O Ministério Público pediu, ontem, ao Tribunal Supremo, que não seja considerado o crime de abuso de poder do qual a procuradora Natasha Sulaia Santos vinha acusada e pronunciada, por entender que não foram preenchidos os requisitos previstos por lei para a condenação da magistrada
No caso que envolve o Estado à magistrada do Ministério Público Natasha Sulaia Santos de Andrade, de 46 anos, acusada nos autos pelo crime de abuso de poder, factos ocorridos em 2017, o representante do Ministério Público pediu que o tribunal declare a conduta da arguida como não punível.
Nas suas alegações, o procurador Simão Chapopia considerou que, segundo a lei, ao abrigo da qual a arguida cometeu o crime, ficou provado que o crime não se consumou.
Todavia, esclareceu que foram praticado todos os actos de execução que poderiam produzir o resultado esperado.
O que só não ocorreu por circunstâncias alheia à vontade da arguida ou seja, o crime foi frustrado.
Simão Chapopia sublinhou ainda que pese embora os factos tenham sido praticados em 2017, o caso está a ser julgado agora, num momento que vigora no país um novo código penal.
O novo diploma legal, acrescentou, deu por finda a diferenciação entre os crimes frustrados e tentados passando a considerar apenas os crimes tentados, em cujo conceito cabem todos os elementos do crime frustrado previsto no código anterior.
Referiu que o novo código penal estabelece, também, que sempre que haja sucessão de leis no tempo, deve-se aplicar o regime que seja completamente favorável ao arguido.
A seguir às alegações, o juiz da causa, João Fuantoni, marcou a aprovação e discussão dos quesitos para o próximo dia 4 de Outubro, pelas 10 horas, na sala nº 1 do Tribunal Supremo.
O caso O crime de que vem acusada e pronunciada a magistrada Natasha Sulaia Santos remonta a 2017, altura em que a arguida terá, segundo consta nos autos, violado normas e procedimentos da instituição em que labora, no caso a Procuradoria-Geral República (PGR).

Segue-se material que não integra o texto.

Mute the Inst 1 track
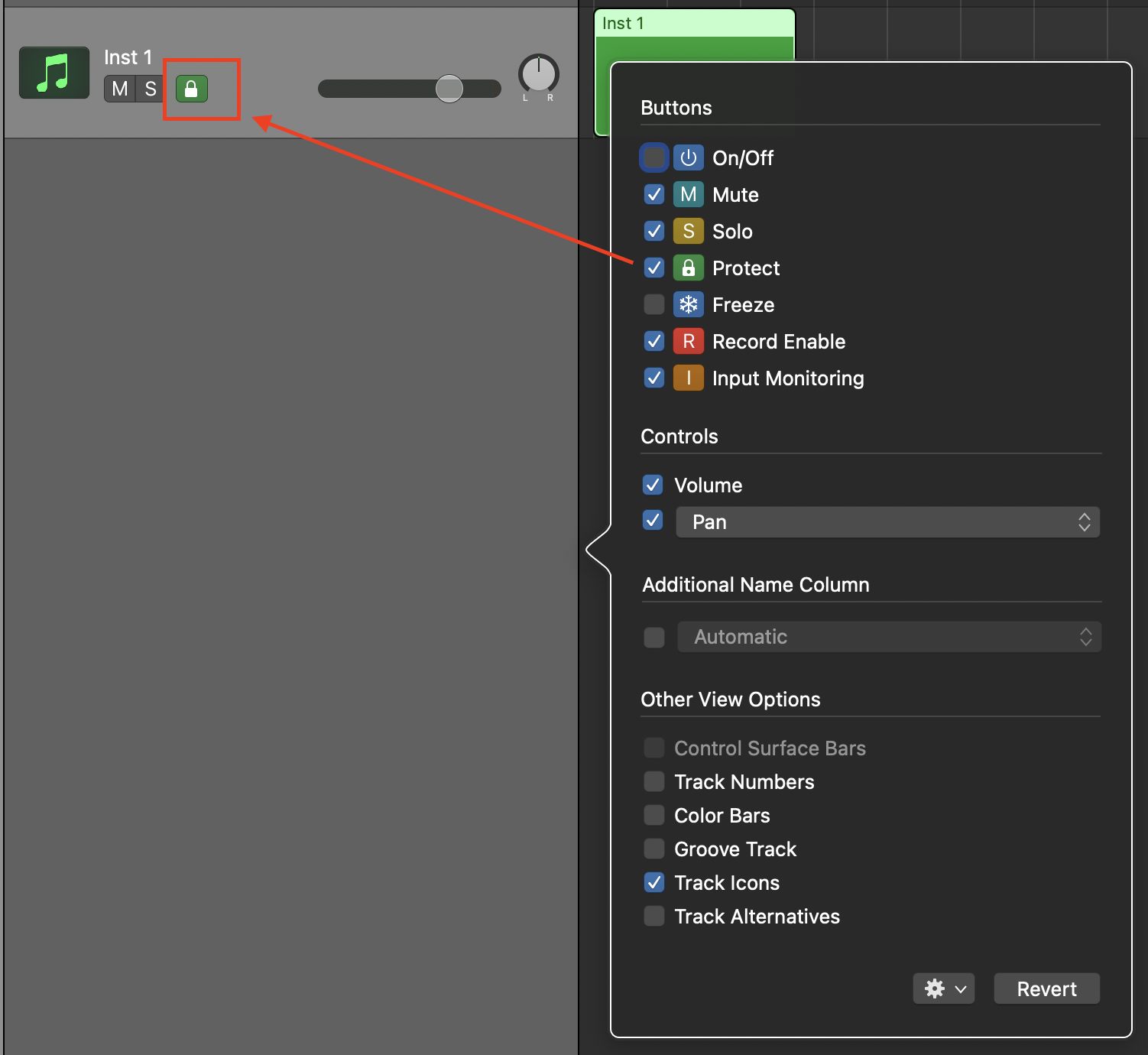 click(119, 89)
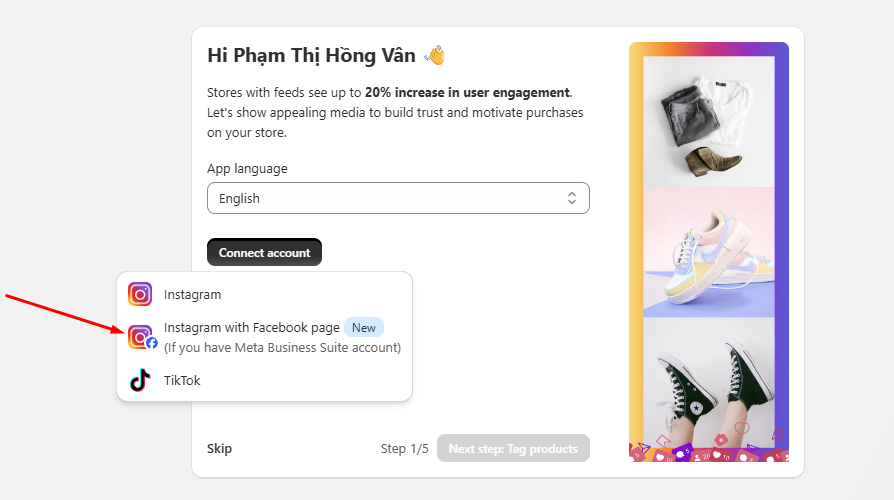
Task: Skip the onboarding step
Action: [x=220, y=449]
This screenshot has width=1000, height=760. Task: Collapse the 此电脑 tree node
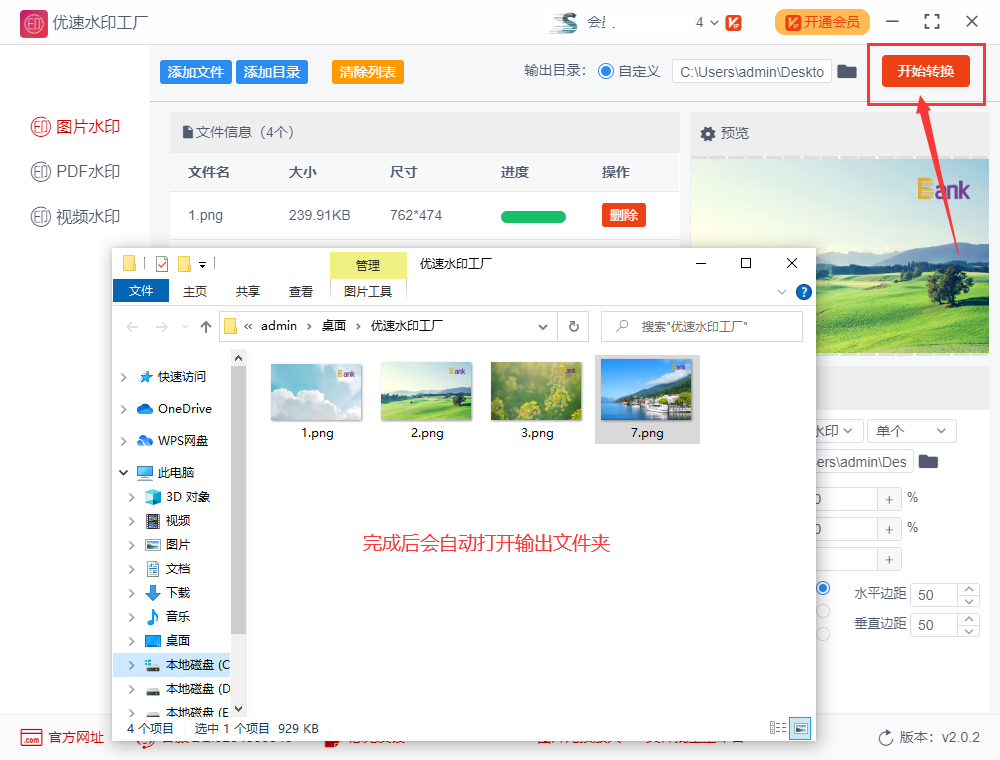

De acordo com a acusação, na sequência do rompimento do contrato de sociedade entre a família da arguida e o cidadão norteamericano Christopher Sugrue, do qual resultou na construção de um complexo habitacional denominado Isha, localizado na Ilha do Cabo, em Luanda, a magistrada terá usado da sua condição para praticar o crime de abuso de poder.
Consta nos autos que, no dia 10 Agosto de 2017, após o sócio estrangeiro ter, supostamente, invadido o condomínio e substituir a equipa de segurança do complexo, alegando ser apenas sua propriedade, a magistrada teria recorrido ao SIC junto da Polícia da Ilha para participar o caso.
Na noite do mesmo dia, apercebendo-se de que o cidadão estrangeiro embarcaria para o exterior do país, a arguida dirigiuse ao aeroporto internacional 4 de Fevereiro, onde confirmou que o mesmo havia abandonado o país com destino a Paris, França, por volta das 21 horas.
No dia seguinte, 11 de Agosto de 2017, terá ligado para o procurador da República junto do SIC, Alexandre Janota, declarante nos presentes autos, solicitando a possibilidade de interdição do mesmo cidadão do país.
Contrariada, na mesma a arguida entendeu escrever para o director nacional do SME, em correspondência assinada como procuradora da República, embora em papel não timbrado, que teve como assunto: “Interdição e mandado de captura internacional contra Christopher Sugrue”.
No documento, a magistrada atestava que o mesmo estava indiciado no processo nº 3771/17, como autor dos crimes de “abuso de confiança, roubo qualificado, ameaças e introdução ao imóvel alheio” solicitando a sua interdição ou sinalização tão-logo aquele se apresentasse nas fronteiras nacionais.
A correspondência deu entrada no mesmo dia no SME, ao mesmo tempo que foi remetida, por e-mail, ao declarante Idelfonso Francisco Massango, representante de Christopher Sugrue, através do irmão da arguida Miguel de Sousa Andrade.
Apesar da solicitação da arguida não ter tido colhimento junto da direcção do SME, o mesmo documento foi parar aos órgãos de comunicação social e às redes sociais, tendo o facto criado prejuízo na ordem moral da PGR organismo do Estado que tem como escopo a defesa da legalidade.
Com isso, diz a acusação, o Conselho Superior da Magistratura do Ministério Público, por deliberação nº 5/18 de 21 de Agosto, participou o facto ao DNIAP.
E, segundo consta nos autos, a arguida agiu em consciência e com a mais ampla liberdade tendo representado como magistrada as consequências do seu acto.
Desta feita, a arguida cometeu o crime de abuso de poder, previsto e punível nos termos do artigo 39 da lei nº 3/10 de 29 de Março, Lei da Probidade Pública, com agravantes de insistência em consumar o crime.